Roma, 31 dicembre 2025 – Nel buio prima dell’alba, un gruppo di scienziati risale le pendici del Popocatépetl, uno dei vulcani più attivi e temuti del pianeta. L’obiettivo è ambizioso: capire cosa accade sotto il cratere di “El Popo”, come lo chiamano in Messico, e anticiparne i comportamenti futuri. Scopriamo di più.

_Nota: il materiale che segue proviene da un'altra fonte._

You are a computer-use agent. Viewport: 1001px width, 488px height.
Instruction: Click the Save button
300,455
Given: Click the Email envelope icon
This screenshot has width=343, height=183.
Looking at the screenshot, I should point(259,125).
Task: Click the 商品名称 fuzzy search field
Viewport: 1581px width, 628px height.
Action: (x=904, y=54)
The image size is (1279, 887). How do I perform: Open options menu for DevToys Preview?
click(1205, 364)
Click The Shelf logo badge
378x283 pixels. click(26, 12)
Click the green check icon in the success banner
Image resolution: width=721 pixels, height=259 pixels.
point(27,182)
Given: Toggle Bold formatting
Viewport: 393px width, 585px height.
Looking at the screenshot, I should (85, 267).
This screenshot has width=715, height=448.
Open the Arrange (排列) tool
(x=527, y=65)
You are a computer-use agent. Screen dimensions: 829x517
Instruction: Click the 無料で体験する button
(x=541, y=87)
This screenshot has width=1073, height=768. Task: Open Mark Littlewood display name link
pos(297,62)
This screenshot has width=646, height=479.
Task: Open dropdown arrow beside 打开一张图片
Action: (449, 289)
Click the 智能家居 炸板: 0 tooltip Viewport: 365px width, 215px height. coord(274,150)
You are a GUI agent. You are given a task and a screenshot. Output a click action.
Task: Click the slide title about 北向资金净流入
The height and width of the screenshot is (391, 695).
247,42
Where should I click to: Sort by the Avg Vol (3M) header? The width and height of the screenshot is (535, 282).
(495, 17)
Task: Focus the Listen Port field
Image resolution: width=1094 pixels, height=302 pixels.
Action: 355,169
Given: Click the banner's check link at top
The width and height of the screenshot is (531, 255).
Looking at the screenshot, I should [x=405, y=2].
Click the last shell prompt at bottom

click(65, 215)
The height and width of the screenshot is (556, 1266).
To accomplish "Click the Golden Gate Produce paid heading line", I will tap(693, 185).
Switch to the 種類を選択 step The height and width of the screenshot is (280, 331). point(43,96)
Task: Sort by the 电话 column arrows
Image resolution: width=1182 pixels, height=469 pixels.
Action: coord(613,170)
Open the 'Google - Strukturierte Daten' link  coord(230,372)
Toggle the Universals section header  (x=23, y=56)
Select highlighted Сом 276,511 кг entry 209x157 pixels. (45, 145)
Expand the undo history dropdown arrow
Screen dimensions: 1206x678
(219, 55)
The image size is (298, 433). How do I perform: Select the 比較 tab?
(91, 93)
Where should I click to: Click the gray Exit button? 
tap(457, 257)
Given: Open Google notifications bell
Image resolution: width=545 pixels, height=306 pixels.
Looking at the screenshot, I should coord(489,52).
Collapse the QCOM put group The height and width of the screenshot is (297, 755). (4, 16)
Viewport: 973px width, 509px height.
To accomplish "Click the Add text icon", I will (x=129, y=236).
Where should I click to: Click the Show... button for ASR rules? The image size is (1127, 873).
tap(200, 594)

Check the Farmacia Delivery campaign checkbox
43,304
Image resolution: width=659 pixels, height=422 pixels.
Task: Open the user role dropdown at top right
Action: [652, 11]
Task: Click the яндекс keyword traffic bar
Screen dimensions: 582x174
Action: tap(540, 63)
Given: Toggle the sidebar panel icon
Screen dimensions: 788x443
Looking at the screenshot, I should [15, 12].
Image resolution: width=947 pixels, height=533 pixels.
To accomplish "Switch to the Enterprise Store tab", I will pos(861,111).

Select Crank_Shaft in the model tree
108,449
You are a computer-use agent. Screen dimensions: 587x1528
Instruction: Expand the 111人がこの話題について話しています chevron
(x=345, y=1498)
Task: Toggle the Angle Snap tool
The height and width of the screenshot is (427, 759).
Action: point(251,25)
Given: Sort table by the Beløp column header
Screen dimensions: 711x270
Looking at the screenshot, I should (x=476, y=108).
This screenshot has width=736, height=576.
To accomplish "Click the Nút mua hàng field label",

La prima immagine 3D: una ‘radiografia’ del vulcano
Da cinque anni il team dell’Universidad Nacional Autónoma de México affronta freddo, tempeste, rischio di esplosioni improvvise per portare a casa tonnellate di dati. Il risultato è storico: la prima immagine tridimensionale dell’interno del vulcano, profonda fino a 18 chilometri, capace di mostrare dove e come si accumula il magma. Sembra un paradosso ma non lo è: molti vulcani pericolosi nel mondo sono già “mappati” al loro interno, ma non il Popocatépetl, nonostante circa 25 milioni di persone vivano nel raggio di 100 chilometri. Un’eruzione potrebbe colpire abitazioni, scuole, ospedali e persino cinque aeroporti. Tentativi precedenti, risalenti a 15 anni fa, avevano prodotto immagini parziali e contraddittorie. “Non riuscivamo a capire come fosse costruito l’edificio vulcanico, né dove si concentrasse il magma”, spiega Marco Calò, responsabile del progetto.
Sismografi e intelligenza artificiale
La svolta è arrivata aumentando la rete di sismografi: da 12 a 22, distribuiti lungo tutto il perimetro del vulcano. Non servono solo a lanciare allarmi, ma a interpretare i segnali invisibili generati da rocce, gas, acqua e magma in continuo movimento. I dati, registrati cento volte al secondo, sono stati analizzati grazie all’intelligenza artificiale da Karina Bernal, dottoranda del team. “Ho insegnato alla macchina a riconoscere i diversi tipi di tremori del Popocatépetl”, racconta. Da lì, la ricostruzione: materiali, temperature, profondità. E infine la mappa. Tra l’altro, in questi giorni tra gli osservati speciali c’è anche l’Etna che sta continuando a eruttare.
‘El Popo’: un vulcano più complesso del previsto
L’immagine che emerge è lontana dai disegni scolastici. Non una sola camera magmatica, ma più “pozze” di magma a profondità diverse, separate da roccia e concentrate soprattutto a sud-est del cratere. Una struttura dinamica, instabile, viva. Come già detto, il Popocatépetl è attivo dal 1994 e produce quasi ogni giorno colonne di gas e cenere. Periodicamente forma un tappo di lava che poi collassa, causando eruzioni: l’ultima nel 2023.
Così il Popocatépetl ha distrutto la ‘Pompei mesoamericana’
Intorno al 100 d.C., il Popocatépetl produsse una violenta eruzione tremenda, con enormi colonne di cenere e flussi piroclastici che seppellirono completamente il villaggio preispanico di Tetimpa, situato sulle sue pendici. Gli archeologi parlano spesso di una “Pompei mesoamericana”: case, templi e oggetti quotidiani rimasero intrappolati sotto metri di cenere. Si trattò di un’eruzione ad altissima energia, con una massiccia espulsione di materiale capace di rimodellare il profilo del vulcano e di rendere inabitabile l’area per generazioni. Un’eruzione antica ma che dimostra chiaramente che il Popocatépetl non è solo un vulcano “irrequieto”, ma un sistema capace, in determinate condizioni, di eventi catastrofici. È anche per questo che oggi è uno dei vulcani più monitorati al mondo.
La domanda che inquieta gli scienziati non è se potrà accadere di nuovo, ma quando. E forse questa mappa 3D potrà dircelo con un po’ di anticipo. Non è un dettaglio di poco conto in una situazione dove ogni istante può segnare la differenza tra la vita e la morte.